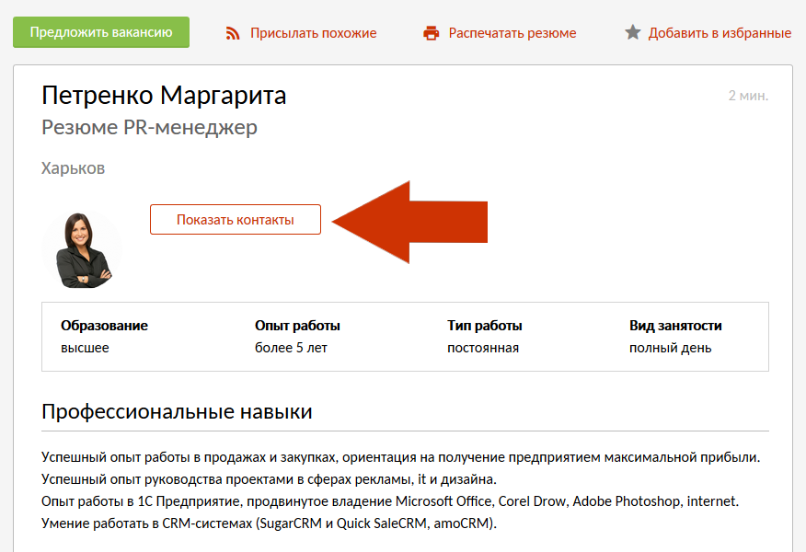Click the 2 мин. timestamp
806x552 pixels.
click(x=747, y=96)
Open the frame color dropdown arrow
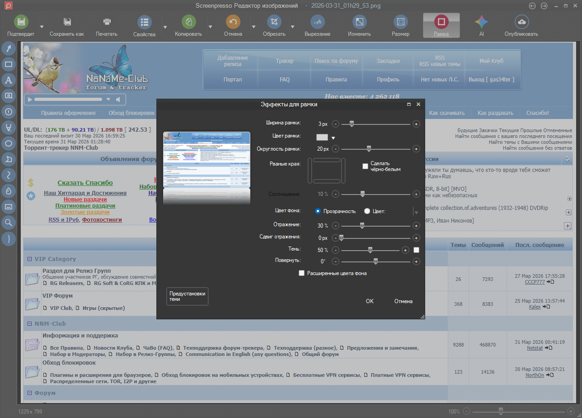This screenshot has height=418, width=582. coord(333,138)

....

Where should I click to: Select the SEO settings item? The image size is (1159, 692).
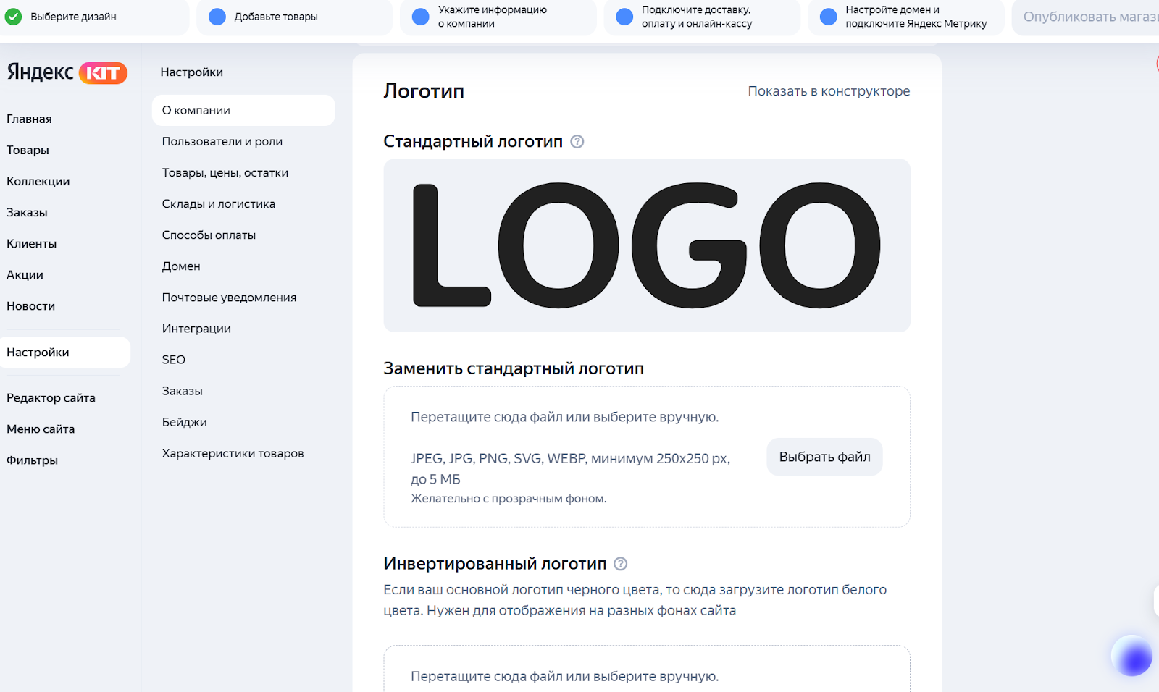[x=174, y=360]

....

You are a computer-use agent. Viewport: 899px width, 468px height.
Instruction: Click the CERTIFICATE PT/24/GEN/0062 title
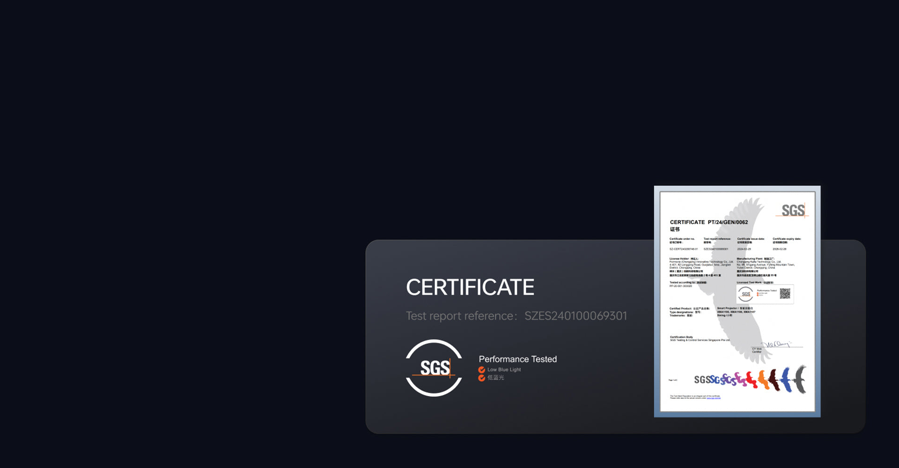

....

All lines in the listing above between the line with "You are a computer-use" and the line with "Instruction: Click the", inclusive, should be set down exactly, and no line outside that range.

Exercise answer.
You are a computer-use agent. Viewport: 899px width, 468px height.
Instruction: Click the CERTIFICATE PT/24/GEN/0062 title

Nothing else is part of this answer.